Page 12 - Overclocking and Conclusion
Before Sandy Bridge, overclocking your CPU involved changing half a dozen settings to try to obtain the highest clock speed. This was because there were so many different ways to obtain your maximum frequency; things were a bit complicated even if you are an experienced computer enthusiast. Since Intel locked down the base clock on their latest products, tuning your processor now only involves changing the multiplier with K-series CPUs -- making this process intrinsically simple. With my Core i5-2500K, I was able to attain 4.5GHz at reasonable voltages on the P8P67 WS Revolution; just like what I have done with my P67A-UD5. The best way to attain this is to set an offset voltage to +0.055V with Load Line Calibration set on High, Phase Control set to Optimized, and Duty Control set to T.Probe. I understand some are completely against enabling Load Line Calibration, while others are completely for it.
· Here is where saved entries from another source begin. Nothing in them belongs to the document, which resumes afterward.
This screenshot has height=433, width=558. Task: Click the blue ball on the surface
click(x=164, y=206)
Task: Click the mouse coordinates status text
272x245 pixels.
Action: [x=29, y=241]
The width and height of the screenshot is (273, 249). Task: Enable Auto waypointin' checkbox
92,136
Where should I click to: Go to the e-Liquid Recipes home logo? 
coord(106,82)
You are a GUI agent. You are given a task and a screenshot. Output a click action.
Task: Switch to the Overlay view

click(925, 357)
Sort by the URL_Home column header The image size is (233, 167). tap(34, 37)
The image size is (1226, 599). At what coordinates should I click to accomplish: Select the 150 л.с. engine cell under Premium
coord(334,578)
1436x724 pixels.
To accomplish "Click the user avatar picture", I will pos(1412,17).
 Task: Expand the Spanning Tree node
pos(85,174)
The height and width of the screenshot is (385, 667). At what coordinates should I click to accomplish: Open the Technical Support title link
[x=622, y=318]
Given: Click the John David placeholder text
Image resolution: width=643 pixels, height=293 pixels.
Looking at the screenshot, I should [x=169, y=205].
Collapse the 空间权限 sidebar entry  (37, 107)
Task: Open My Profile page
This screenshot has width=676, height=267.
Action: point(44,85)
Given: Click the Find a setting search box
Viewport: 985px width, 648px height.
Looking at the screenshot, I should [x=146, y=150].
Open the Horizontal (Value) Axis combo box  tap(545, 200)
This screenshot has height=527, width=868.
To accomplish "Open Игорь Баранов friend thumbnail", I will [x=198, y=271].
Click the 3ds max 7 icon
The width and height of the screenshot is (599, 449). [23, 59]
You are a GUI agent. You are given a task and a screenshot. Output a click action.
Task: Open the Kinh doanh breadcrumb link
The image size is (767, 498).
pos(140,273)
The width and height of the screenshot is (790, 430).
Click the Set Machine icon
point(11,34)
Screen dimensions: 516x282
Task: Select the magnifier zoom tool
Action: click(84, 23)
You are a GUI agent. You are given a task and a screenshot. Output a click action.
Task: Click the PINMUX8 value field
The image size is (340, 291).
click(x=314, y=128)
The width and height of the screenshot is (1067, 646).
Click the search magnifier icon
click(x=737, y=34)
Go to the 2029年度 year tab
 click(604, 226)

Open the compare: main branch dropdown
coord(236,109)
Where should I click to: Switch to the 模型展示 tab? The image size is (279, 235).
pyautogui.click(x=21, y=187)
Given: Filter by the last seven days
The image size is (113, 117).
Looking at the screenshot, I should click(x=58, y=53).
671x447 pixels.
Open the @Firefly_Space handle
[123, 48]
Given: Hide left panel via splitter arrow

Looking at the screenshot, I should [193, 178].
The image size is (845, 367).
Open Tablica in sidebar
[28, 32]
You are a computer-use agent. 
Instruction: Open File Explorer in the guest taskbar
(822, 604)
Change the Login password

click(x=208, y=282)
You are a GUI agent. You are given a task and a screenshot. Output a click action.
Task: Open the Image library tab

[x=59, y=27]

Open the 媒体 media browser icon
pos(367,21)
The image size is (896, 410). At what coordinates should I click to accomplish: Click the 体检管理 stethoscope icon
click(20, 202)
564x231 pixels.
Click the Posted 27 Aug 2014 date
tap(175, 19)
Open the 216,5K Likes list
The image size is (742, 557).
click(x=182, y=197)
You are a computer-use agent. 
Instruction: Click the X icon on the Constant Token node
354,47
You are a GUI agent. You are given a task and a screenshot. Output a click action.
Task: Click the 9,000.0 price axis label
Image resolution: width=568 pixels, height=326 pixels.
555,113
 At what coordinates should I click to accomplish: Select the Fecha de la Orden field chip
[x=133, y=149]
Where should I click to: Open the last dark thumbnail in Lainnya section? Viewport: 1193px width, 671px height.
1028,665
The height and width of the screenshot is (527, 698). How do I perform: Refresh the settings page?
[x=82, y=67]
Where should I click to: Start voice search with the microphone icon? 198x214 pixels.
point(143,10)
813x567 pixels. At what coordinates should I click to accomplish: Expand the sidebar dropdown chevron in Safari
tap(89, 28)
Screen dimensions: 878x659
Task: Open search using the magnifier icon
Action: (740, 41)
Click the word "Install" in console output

The deal here is there is still tons of room for the Core i5-2500K to receive voltage spikes when during load transition, so if you want lower idle voltages, my advice to you is just leave this setting enabled and you will be good to go.
It seems there is a wall at 4.5GHz for my particular processor -- but ASUS claims there are ways around this to achieve higher clock by enabling PLL Overvoltage. With that set in conjunction with CPU Voltage bumped to 1.400V, Load Line Calibration set to Ultra High, VRM Frequency to 370, Phase and Duty Control to Extreme, and CPU Current Capability to 130%, we were able to get a whole 200MHz out of my i5-2500K before becoming unstable in Prime95 again. It's not a whole lot, but there you go. For normal operation, I just left my CPU at 4.5GHz. If you have a better chip that overclocks better, the P8P67 Revolution gives you quite a bit of headroom. At no point did my motherboard fail to start compared to the P67A-UD5, which failed to start occasionally until a complete power cycle is executed. I would say it is definitely a better experience when using the ASUS board in question.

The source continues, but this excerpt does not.